Cheetah & Cheshire Rob the Justice League #1:  The two villains team up, recruit a crew, and make a plan to rob the Justice League Watchtower from under the nose of its heroes.  Sounds like a fun premise for a superhero heist comic, right?  I think so too, but what surprises me about it is that it’s coming from writer Greg Rucka.  He’s written some great comics over the years – superhero and not – but ones that I’d characterize as “fun?”  Not so much.  Still, there’s a first time for everything and I’d like to see if he can make a comic like that, if that’s even his goal.  Nicola Scott illustrates this and if she and Rucka aren’t going to do any more “Black Magick” then I guess this is the next best thing.

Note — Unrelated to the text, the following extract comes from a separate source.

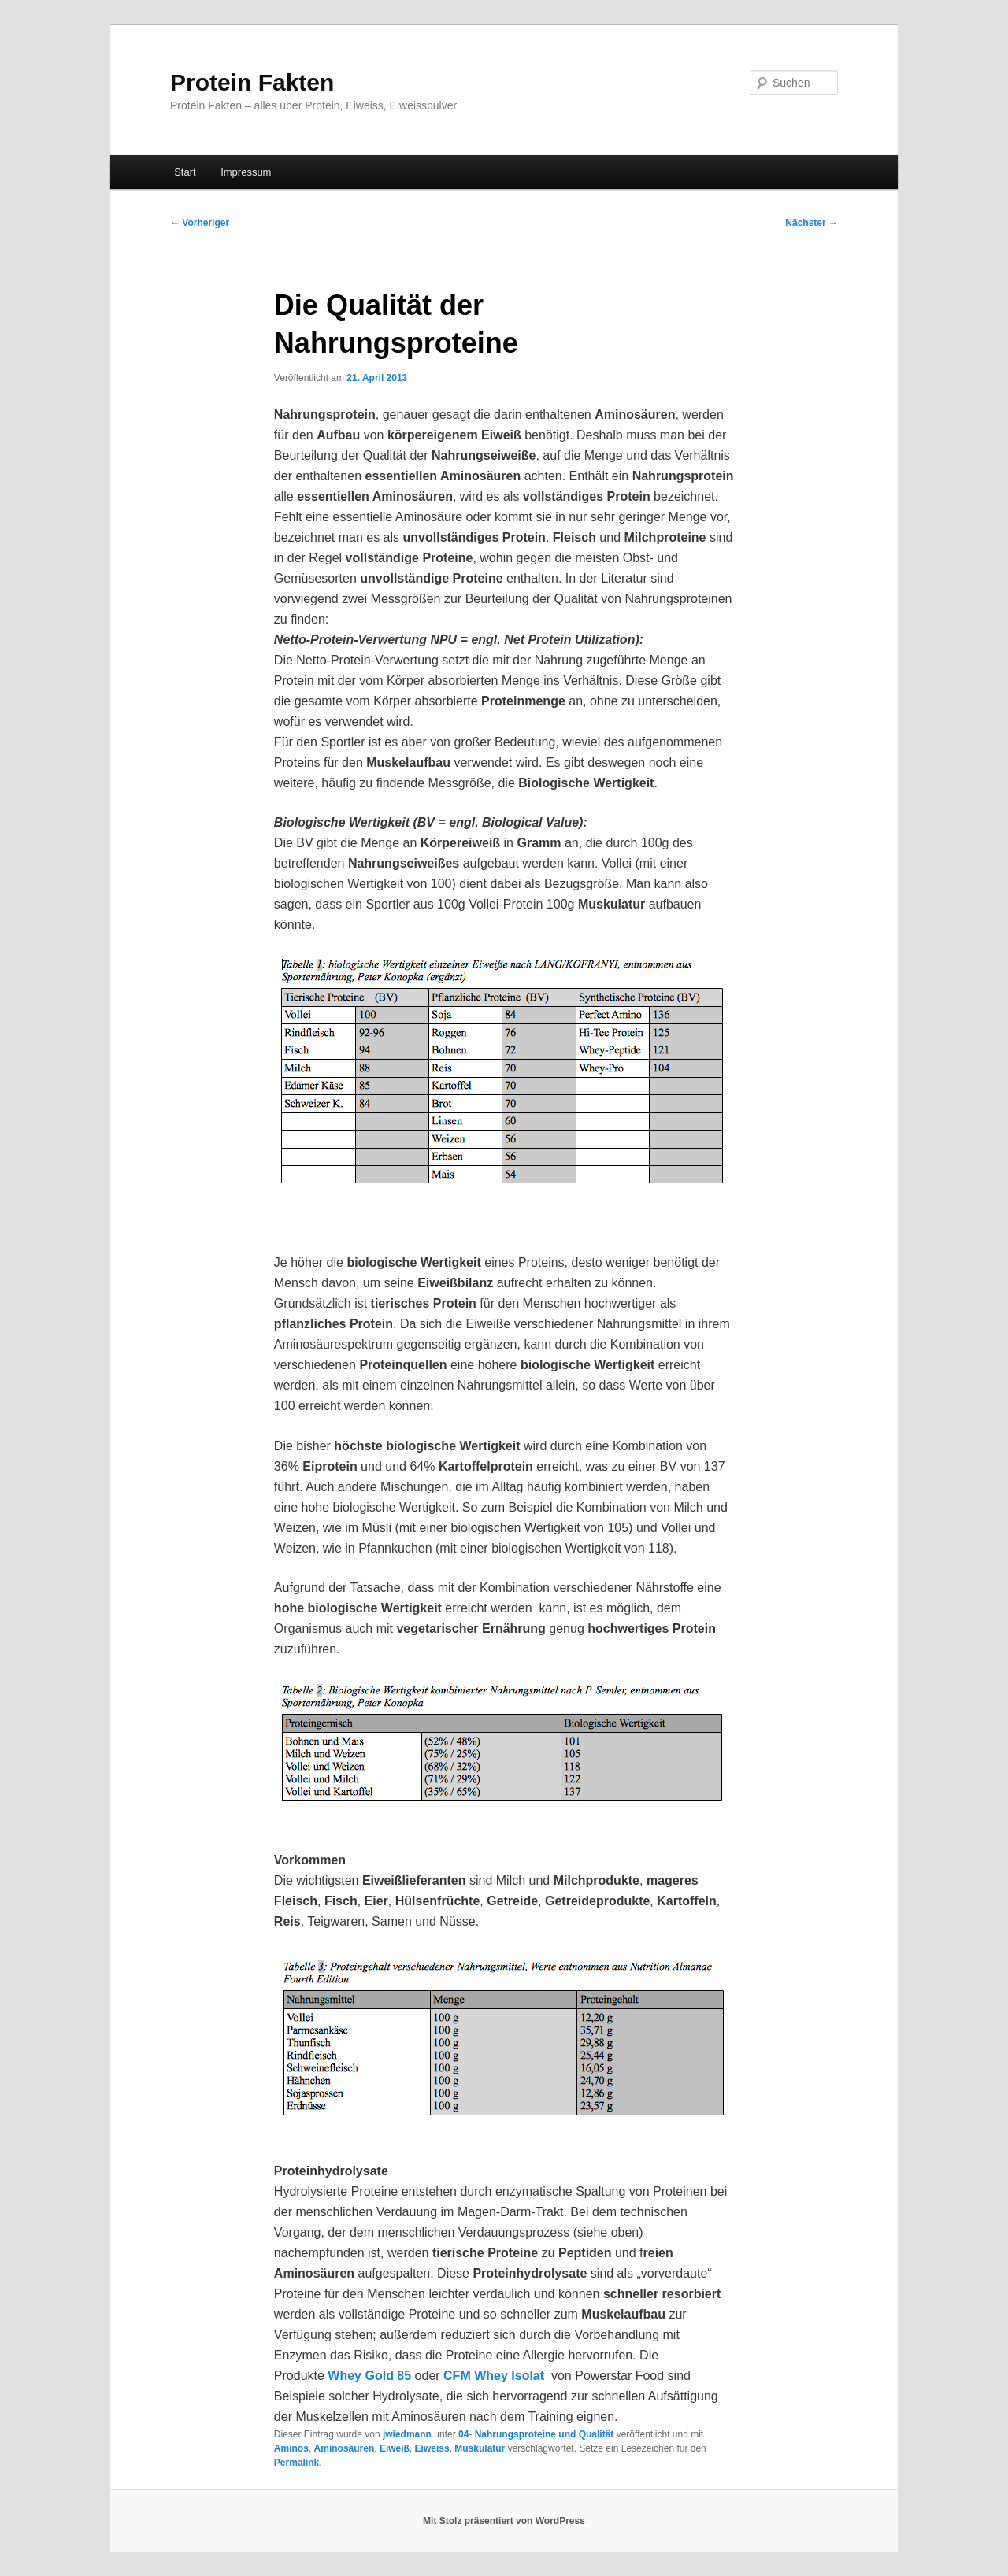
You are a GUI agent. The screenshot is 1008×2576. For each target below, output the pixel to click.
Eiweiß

Challengers of the Unknown:  When Darkseid died, he set the Absolute Universe into motion.  He also opened up a bunch of rifts in the fabric of space in the regular DC Universe.  Now it’s up to the five-person team that is the Challengers and the rest of the Justice League to seal these rifts.  It sounds simple enough, except that a foe from the team’s past is working against them and that may make the difference between a universe that lives and a universe that dies.  Christopher Cantwell writes with Sean Izaakse illustrating, and I was more interested in this series before I read Cantwell’s short “Challengers” story with Jorge Fornes in the latest volume of “Batman/Superman.”  That was an inscrutable bit of weirdness that I hope isn’t representative of the whole story here.

Green Lantern by Robert Venditti Omnibus vol. 1:  Geoff Johns’ run on this title was era-defining and they were going to need someone big to fill his shoes there.  DC went with Robert Venditti, and while I liked “The Surrogates” and “The Homeland Directive” well enough, it wasn’t a pick that really excited me.  However, Venditti wound up having a long “Green Lantern” run – nearly as long as Johns’, I believe – so it’s clear that he must’ve been doing something right.  Now DC is collecting his run in omnibus form, so this looks like the easiest way to figure out what I’ve been missing… assuming I can find a way to fit this first one on my shelf.

Batman Black & White Compendium:  Collects the three “Black & White” miniseries that have been released so far, plus all of the stories from “Gotham Knights” and “Batman:  The Brave & The Bold.”  I’m going to have to check and see if the existing collections contain all of these, because this has been one of the most consistently good anthology series DC has published.  Ever.  Even when the stories don’t always click (and they usually do) the art is always fantastic to behold.  So getting all of these stories, over a thousand pages of them, for $60 is the kind of deal that any serious Bat-fan, or comics fan in general, should invest in.

The Authority Omnibus vol. 2 HC:  It doesn’t seem write to say that an omnibus featuring a significant chunks written by the likes of Garth Ennis and Ed Brubaker represents the point where things started going bad for the once cutting-edge superteam… but you can’t pin it all on Robbie Morrison.  I do still own the “Authority” comics collected here from Ennis and Brubaker and while they’re not terrible, they don’t represent either writer’s best work.  Best to just stick with the first omnibus if you’re interested.